» **Requirement**: Copy each line below that includes "target".

» **Records from a data source**:
—————
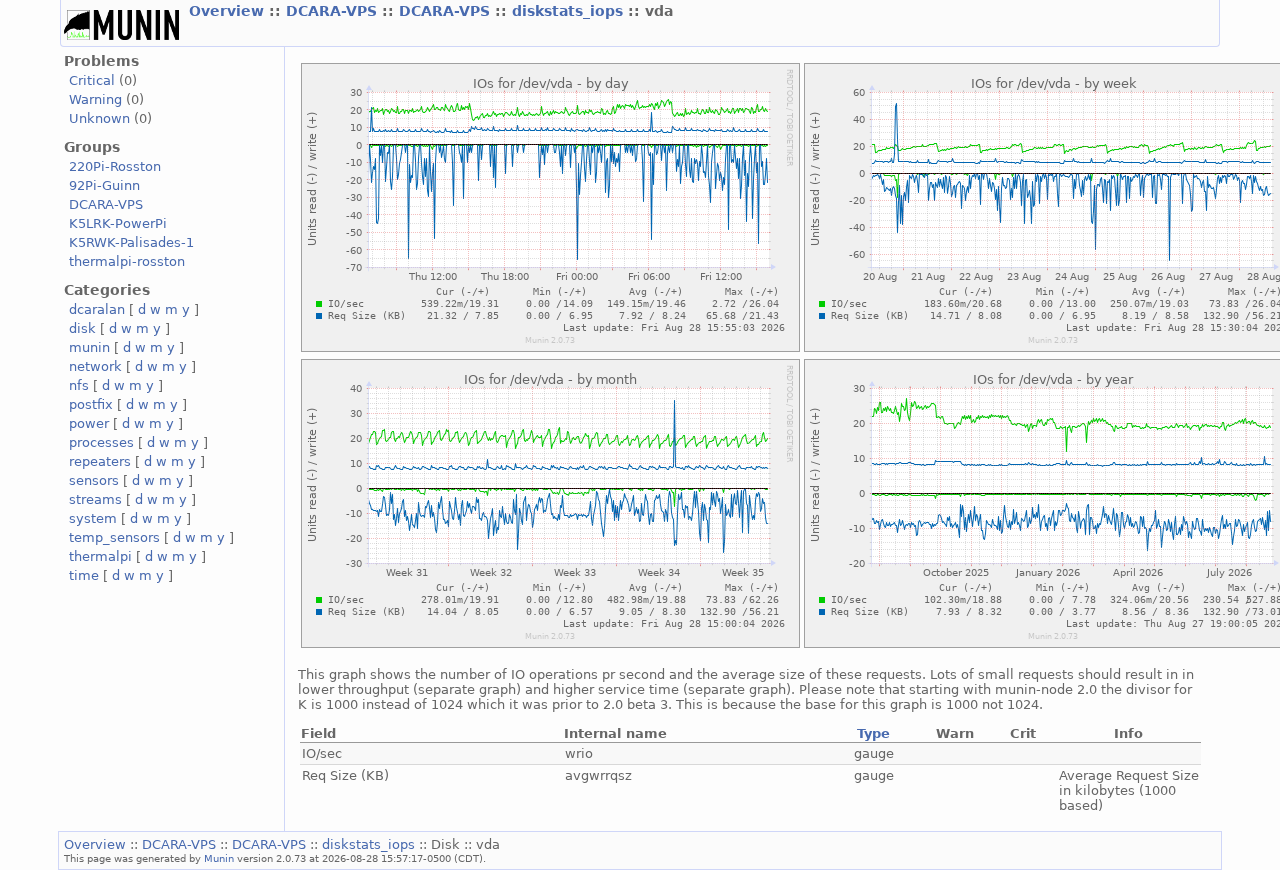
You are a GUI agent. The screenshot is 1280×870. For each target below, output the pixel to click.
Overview (229, 11)
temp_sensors (114, 537)
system (93, 518)
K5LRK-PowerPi (118, 223)
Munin (219, 858)
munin (89, 347)
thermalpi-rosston (127, 261)
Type (873, 733)
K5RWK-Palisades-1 (131, 242)
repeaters (100, 461)
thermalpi (100, 556)
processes (101, 442)
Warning (95, 99)
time (84, 575)
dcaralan (97, 309)
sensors (94, 480)
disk (82, 328)
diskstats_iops (570, 11)
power (89, 423)
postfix (91, 404)
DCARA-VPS (334, 11)
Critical (92, 80)
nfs (79, 385)
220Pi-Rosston (115, 166)
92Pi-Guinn (104, 185)
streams (95, 499)
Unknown (99, 118)
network (95, 366)
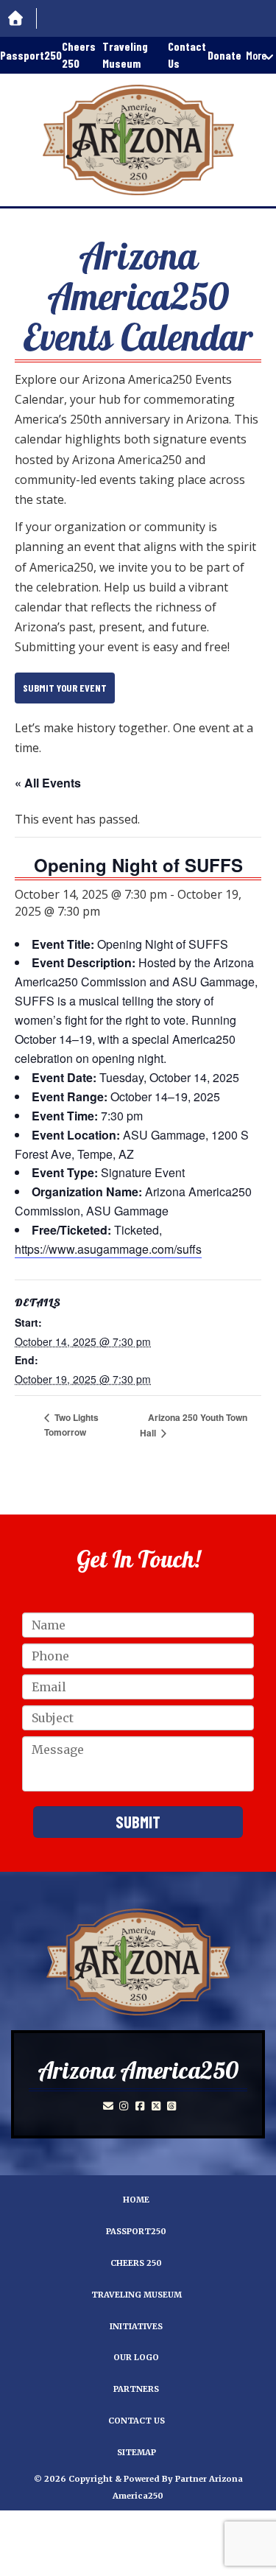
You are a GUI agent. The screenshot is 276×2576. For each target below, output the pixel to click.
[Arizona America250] (138, 140)
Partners (136, 2389)
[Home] (18, 18)
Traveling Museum (125, 54)
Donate (224, 55)
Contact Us (187, 54)
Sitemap (136, 2452)
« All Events (48, 782)
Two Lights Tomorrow (71, 1425)
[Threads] (172, 2106)
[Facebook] (139, 2106)
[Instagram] (124, 2106)
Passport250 (31, 55)
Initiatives (136, 2326)
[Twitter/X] (156, 2106)
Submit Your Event (65, 687)
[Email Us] (108, 2106)
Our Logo (136, 2357)
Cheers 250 (79, 54)
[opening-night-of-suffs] (138, 1962)
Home (136, 2199)
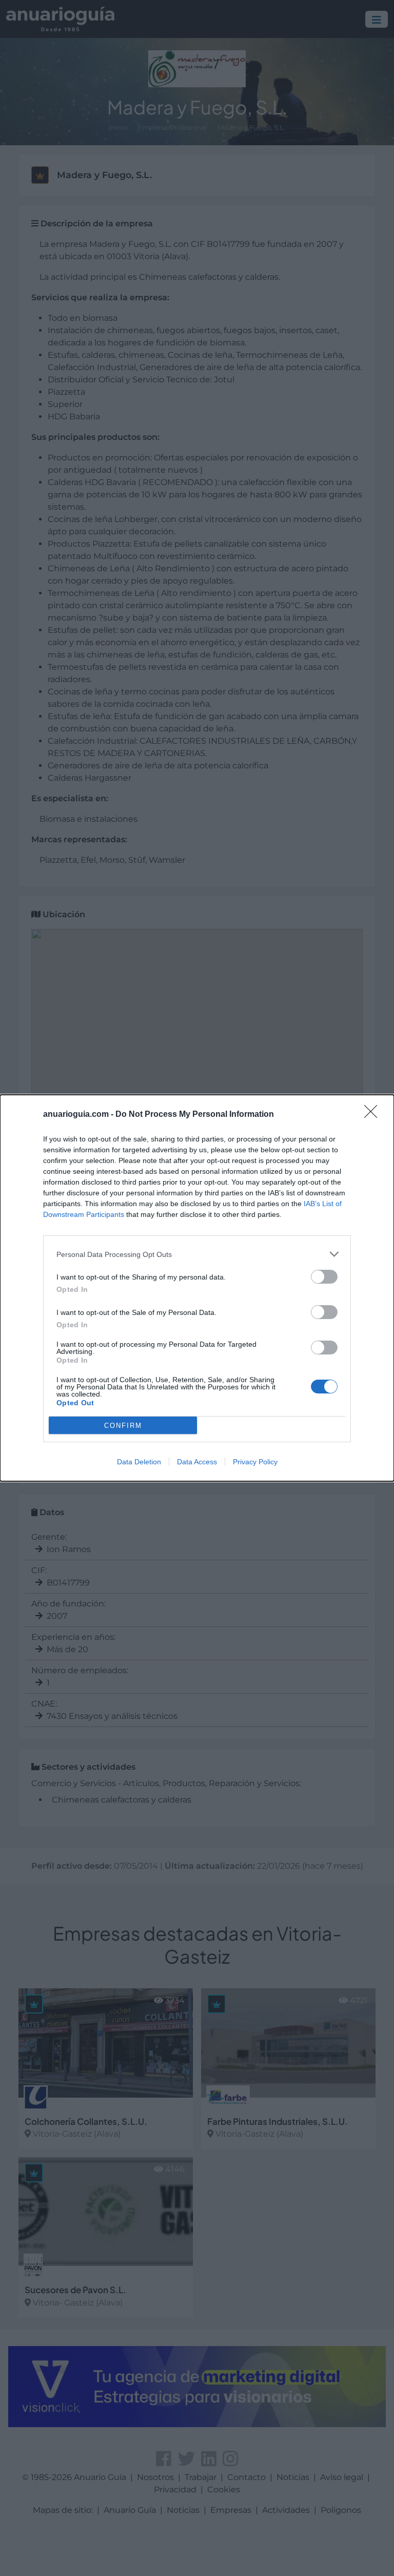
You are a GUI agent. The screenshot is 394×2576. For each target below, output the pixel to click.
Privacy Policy (255, 1462)
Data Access (197, 1462)
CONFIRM (123, 1425)
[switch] (324, 1277)
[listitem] (197, 1254)
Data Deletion (139, 1462)
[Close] (374, 1115)
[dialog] (197, 1288)
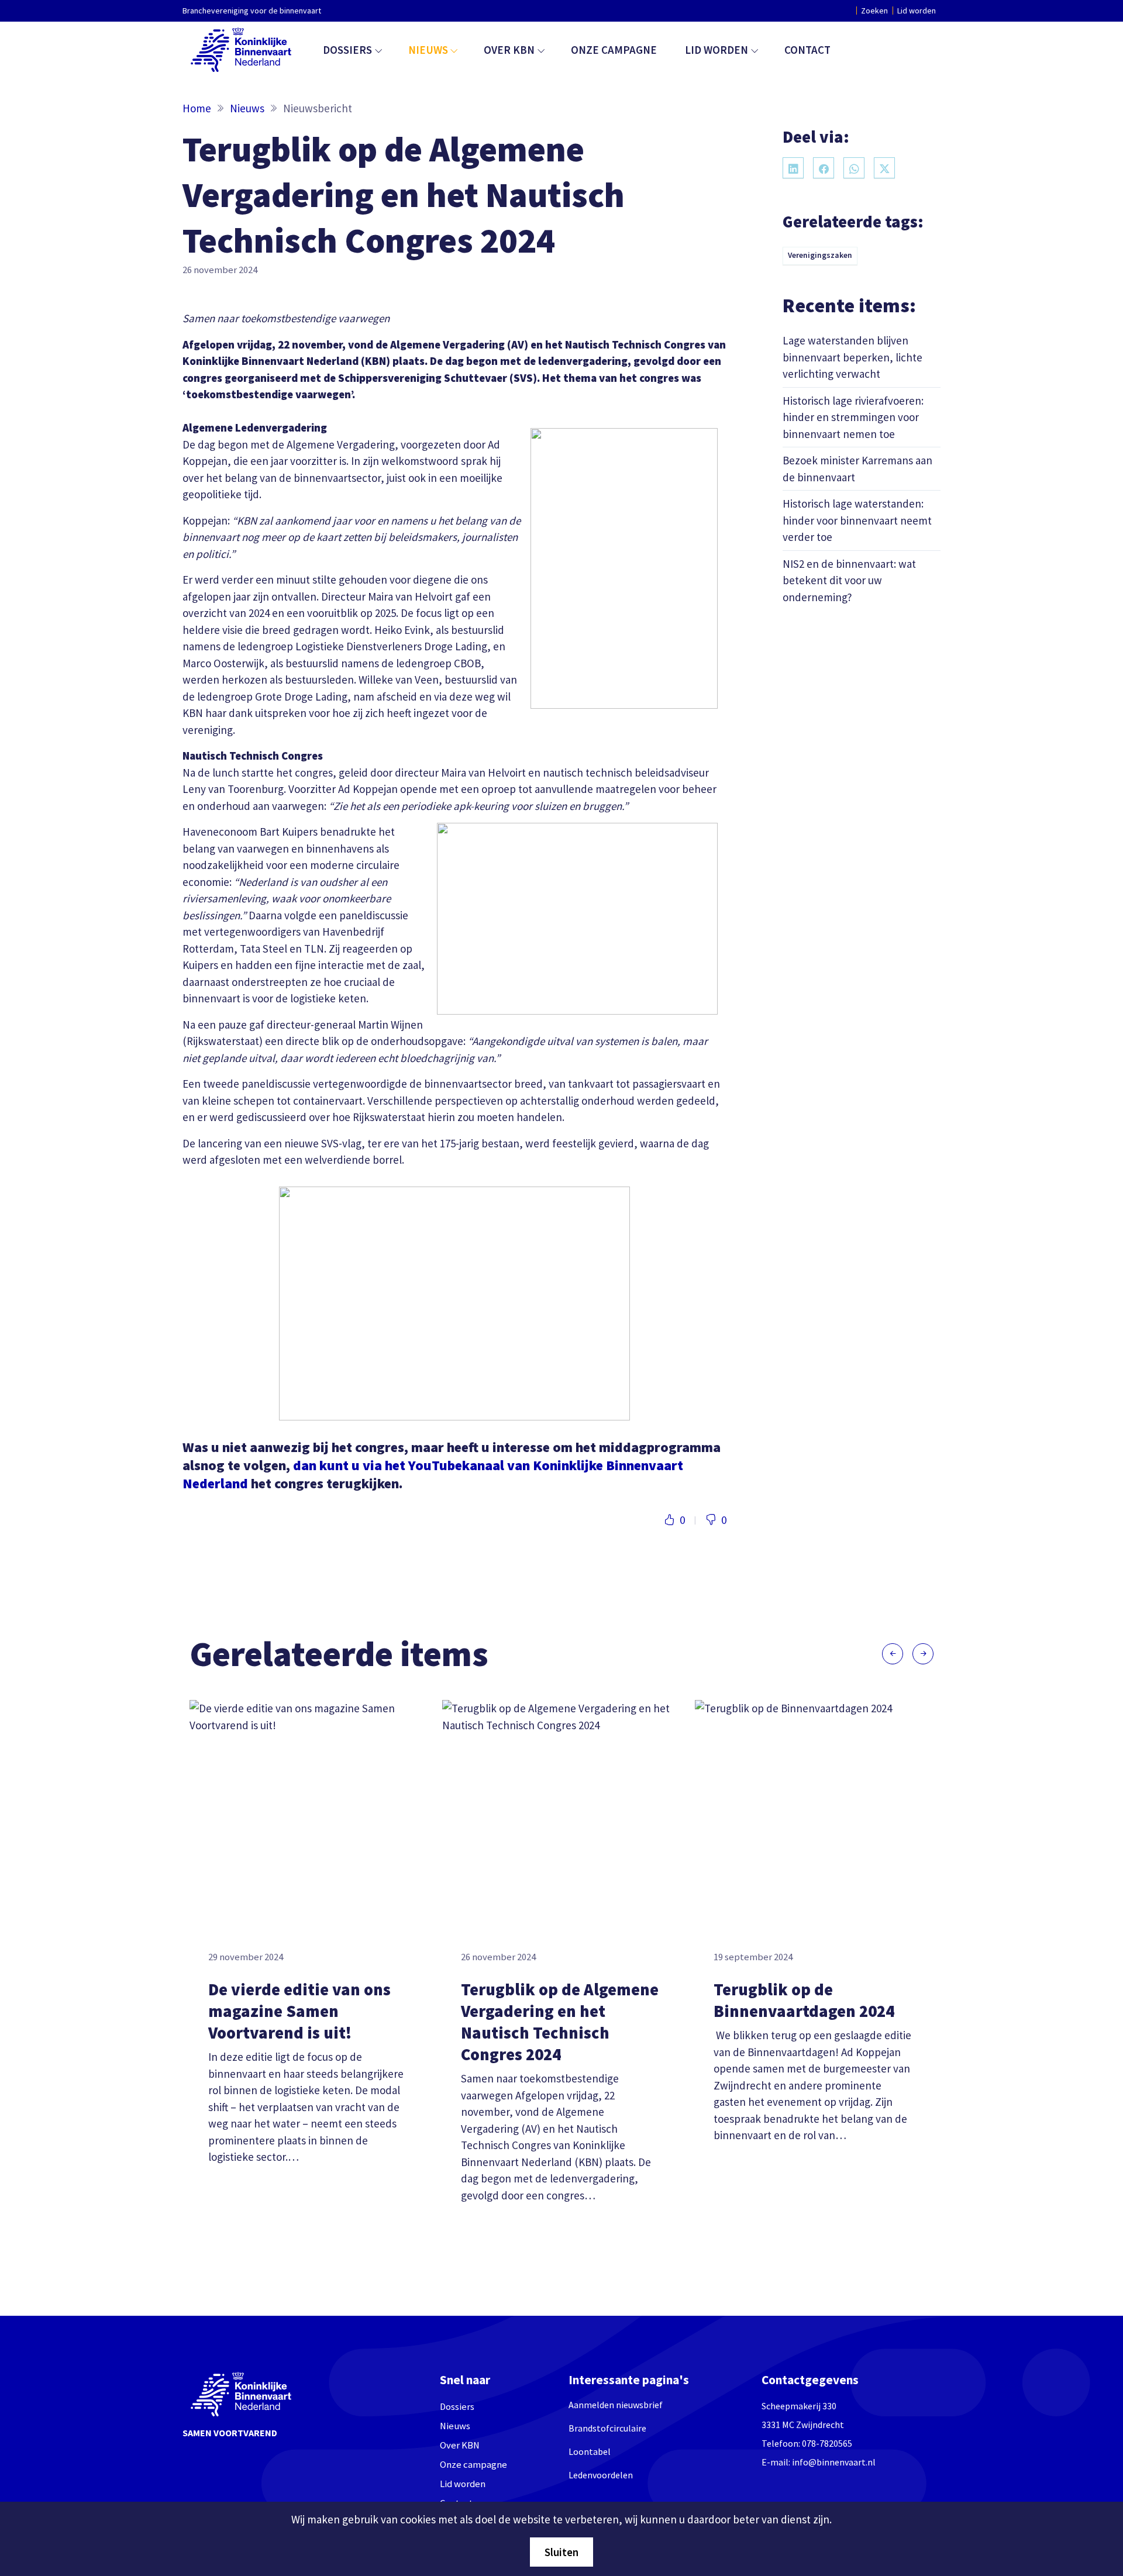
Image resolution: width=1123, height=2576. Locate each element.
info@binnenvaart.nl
—————
» **Solution to this task**:
You are a GUI agent. The screenshot is 1280×870. For each target below, output the pixel to click.
You are a GUI agent. The screenshot is 276×2576. For each target below, output the pixel to click.
You are a GUI agent. The screenshot is 394×2576. For each target below, output the pixel to click.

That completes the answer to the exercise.